PGE prowadzi obecnie przetarg na zakup systemu CRM i billingu. Jego wdrożenie pozwoli na nowoczesną obsługę klientów spółek PGE Obrót i PGE Dystrybucja, w których biznesie zachodzą duże zmiany, związane m.in. z rozwojem PV.
- Krzysztof Jarosz, prezes zarządu PGE Systemy podkreśla, że zakup nowego, kompleksowego systemu CRM i bilingu ma szczególne znaczenie dla grupy PGE.

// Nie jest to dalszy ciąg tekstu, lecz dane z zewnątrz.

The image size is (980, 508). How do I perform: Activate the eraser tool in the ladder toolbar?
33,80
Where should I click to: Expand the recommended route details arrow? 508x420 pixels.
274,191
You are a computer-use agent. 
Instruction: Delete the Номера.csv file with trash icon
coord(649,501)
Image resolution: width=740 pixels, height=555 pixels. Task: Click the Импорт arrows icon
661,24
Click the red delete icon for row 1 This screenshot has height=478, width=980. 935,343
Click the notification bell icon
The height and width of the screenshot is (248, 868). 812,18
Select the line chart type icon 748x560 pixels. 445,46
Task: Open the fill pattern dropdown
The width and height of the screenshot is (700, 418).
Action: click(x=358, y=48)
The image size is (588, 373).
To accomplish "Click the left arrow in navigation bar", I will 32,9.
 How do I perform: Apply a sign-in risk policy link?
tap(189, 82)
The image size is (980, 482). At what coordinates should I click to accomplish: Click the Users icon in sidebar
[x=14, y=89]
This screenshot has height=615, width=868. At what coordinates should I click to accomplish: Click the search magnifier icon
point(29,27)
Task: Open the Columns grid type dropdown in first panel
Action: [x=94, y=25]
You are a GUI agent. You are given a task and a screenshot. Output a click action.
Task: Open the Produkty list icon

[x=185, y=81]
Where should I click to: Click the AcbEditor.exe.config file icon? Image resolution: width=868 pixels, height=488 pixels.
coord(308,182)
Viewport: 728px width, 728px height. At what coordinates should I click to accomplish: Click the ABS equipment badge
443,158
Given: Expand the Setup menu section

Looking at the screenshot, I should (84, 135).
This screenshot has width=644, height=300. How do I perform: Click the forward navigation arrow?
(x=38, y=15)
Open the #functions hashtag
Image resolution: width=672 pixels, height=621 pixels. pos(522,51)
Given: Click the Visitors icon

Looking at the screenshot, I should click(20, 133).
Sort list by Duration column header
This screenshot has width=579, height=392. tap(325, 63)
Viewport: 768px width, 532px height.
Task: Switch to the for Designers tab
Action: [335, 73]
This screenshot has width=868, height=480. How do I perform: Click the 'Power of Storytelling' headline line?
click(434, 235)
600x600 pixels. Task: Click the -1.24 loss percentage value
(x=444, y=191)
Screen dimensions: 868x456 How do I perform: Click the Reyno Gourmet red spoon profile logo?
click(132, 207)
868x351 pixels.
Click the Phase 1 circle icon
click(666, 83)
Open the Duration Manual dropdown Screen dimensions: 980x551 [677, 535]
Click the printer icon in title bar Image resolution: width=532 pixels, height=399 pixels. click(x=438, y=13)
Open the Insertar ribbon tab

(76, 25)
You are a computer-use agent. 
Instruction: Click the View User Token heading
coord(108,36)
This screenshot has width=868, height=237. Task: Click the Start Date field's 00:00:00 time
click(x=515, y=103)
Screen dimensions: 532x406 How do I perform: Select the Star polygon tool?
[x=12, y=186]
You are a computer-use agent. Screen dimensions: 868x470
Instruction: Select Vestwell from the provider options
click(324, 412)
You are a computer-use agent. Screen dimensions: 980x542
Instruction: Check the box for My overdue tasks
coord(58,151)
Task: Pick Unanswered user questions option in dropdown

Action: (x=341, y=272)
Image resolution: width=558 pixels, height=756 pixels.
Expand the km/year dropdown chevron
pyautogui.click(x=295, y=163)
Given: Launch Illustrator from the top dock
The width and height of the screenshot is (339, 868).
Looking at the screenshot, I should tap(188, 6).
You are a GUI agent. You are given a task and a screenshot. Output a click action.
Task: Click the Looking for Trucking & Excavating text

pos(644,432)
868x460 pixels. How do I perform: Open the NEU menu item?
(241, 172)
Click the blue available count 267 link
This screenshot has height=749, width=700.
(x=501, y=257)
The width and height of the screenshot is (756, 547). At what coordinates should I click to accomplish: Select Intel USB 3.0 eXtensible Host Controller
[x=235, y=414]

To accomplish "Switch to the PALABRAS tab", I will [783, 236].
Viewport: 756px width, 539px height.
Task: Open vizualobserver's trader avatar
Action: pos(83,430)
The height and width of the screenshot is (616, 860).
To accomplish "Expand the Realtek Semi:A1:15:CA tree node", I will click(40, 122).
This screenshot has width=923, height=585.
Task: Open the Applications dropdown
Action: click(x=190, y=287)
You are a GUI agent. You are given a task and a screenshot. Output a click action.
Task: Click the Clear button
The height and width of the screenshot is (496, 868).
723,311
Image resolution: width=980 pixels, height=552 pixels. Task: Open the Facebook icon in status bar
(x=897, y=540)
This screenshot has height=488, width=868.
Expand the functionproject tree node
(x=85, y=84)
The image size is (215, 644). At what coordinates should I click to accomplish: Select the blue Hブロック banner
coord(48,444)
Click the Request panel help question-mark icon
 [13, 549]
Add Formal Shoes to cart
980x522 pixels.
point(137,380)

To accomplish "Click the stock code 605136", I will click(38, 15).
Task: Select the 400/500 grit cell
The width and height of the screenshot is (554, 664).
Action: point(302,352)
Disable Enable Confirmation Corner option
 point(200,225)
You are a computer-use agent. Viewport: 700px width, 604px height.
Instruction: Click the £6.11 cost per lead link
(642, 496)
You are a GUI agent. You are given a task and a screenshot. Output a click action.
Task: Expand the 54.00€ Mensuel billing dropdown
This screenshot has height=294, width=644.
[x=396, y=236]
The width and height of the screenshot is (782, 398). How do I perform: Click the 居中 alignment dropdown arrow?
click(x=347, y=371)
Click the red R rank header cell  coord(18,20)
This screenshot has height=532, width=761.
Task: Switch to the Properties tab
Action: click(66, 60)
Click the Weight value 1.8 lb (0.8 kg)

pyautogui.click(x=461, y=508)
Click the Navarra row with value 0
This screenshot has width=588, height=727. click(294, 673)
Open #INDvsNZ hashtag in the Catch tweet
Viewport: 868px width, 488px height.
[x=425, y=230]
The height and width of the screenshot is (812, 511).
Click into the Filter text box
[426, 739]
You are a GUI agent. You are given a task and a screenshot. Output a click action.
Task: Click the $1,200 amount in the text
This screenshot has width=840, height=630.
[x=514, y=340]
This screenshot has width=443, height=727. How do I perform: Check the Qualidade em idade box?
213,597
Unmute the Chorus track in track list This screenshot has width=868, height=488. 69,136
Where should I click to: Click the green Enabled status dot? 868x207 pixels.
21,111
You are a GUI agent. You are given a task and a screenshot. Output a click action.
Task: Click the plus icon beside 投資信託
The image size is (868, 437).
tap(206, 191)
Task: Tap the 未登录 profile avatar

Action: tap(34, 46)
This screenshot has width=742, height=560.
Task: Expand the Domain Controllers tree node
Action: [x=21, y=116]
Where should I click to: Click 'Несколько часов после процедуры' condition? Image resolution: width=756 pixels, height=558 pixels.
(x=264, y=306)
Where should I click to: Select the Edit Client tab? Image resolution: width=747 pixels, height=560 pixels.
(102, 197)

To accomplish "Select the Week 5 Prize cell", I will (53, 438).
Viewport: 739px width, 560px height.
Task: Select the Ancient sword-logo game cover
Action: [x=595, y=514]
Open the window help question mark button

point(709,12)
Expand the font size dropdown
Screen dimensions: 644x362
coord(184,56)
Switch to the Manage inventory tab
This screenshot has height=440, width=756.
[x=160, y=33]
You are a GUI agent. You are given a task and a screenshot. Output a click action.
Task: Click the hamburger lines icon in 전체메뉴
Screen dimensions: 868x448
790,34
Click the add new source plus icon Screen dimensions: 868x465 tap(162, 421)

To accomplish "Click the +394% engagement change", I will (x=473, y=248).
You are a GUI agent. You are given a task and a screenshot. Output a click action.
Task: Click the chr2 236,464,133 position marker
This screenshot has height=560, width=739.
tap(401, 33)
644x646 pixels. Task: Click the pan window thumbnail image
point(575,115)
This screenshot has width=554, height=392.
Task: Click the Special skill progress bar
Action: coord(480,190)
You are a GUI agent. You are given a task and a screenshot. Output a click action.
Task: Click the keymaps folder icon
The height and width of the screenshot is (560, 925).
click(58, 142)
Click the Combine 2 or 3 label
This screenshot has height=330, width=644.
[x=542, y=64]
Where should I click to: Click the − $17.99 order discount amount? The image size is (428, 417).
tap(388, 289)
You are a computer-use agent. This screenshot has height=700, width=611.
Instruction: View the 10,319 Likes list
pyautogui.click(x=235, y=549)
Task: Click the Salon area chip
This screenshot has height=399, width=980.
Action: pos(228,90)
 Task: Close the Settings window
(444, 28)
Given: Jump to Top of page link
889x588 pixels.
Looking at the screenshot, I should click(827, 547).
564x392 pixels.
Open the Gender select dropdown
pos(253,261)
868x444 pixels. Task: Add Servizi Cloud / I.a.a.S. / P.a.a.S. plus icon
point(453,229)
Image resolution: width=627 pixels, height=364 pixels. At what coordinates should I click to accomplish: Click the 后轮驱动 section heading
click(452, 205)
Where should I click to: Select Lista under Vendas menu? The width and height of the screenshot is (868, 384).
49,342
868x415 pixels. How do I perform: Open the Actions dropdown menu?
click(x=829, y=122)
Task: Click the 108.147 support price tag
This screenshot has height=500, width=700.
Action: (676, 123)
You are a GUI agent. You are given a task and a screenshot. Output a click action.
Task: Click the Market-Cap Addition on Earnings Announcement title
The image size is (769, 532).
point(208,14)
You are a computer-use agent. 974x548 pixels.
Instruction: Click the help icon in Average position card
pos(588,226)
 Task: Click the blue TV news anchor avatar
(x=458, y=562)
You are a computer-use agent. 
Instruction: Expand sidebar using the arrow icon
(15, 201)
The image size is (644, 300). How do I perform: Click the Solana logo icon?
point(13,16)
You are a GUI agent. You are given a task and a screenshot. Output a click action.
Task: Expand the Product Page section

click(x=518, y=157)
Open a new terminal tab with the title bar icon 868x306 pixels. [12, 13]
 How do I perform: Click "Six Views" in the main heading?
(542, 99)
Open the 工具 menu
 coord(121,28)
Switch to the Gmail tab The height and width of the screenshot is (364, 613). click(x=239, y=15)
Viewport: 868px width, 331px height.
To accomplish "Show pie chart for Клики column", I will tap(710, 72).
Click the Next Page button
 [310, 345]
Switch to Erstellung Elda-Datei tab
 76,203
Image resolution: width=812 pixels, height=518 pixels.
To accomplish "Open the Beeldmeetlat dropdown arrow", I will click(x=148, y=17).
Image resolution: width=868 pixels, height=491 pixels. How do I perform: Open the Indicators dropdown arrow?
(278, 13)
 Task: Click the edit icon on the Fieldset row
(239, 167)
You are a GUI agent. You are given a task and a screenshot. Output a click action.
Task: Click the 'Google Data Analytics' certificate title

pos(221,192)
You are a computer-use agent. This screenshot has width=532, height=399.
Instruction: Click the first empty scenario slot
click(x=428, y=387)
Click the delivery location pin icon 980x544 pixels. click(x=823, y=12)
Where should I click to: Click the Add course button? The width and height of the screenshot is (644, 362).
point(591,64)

- Prezes nie kryje, że przetarg na zakup wskazanych rozwiązań został objęty ochroną antykorupcyjną i zaznacza, że jeśli któryś z potencjalnych wykonawców nie ma kompetencji do budowy oczekiwanego przez Grupę PGE systemu w wymaganym czasie to "nie będzie mógł świadczyć dla nas tych usług".
- Krzysztof Jarosz zaznaczył, że "nie każda firma oferująca narzędzia IT spełnia wymagania dotyczące naszego zamówienia", którego wartość (kwota) to kilkaset milionów złotych i dlatego przetarg objęty jest Prawem Zamówień Publicznych i tarczą antykorupcyjną.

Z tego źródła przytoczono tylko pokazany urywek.